- WORK INSTRUCTION
Show every line in the records below that contains the word "each".

- RECORDED DATA
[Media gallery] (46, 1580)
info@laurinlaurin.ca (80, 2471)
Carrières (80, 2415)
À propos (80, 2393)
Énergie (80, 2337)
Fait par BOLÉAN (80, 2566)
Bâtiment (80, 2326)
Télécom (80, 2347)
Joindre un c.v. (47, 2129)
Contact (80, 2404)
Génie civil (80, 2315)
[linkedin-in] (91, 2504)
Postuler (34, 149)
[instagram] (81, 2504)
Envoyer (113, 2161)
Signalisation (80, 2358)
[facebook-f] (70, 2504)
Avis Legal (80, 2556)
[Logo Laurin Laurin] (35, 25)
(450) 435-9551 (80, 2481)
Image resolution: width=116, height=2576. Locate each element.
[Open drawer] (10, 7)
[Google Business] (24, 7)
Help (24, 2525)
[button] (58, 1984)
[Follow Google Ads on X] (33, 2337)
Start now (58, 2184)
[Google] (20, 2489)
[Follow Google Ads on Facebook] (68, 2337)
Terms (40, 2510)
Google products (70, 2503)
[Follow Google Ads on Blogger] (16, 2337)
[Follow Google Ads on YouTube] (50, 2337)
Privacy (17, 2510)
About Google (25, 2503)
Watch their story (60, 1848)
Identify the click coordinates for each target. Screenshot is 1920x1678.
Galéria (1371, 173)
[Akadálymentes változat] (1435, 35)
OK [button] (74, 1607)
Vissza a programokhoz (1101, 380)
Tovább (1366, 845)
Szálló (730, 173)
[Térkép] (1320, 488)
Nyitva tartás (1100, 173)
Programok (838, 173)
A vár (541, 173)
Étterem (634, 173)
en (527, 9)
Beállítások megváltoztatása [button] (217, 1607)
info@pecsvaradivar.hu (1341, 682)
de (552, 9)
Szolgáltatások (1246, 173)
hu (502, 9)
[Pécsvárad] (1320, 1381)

- EXPECTED ANSWER
Image resolution: width=116, height=2576. Locate each element.
Identify the click coordinates for each target. Screenshot is 1920x1678.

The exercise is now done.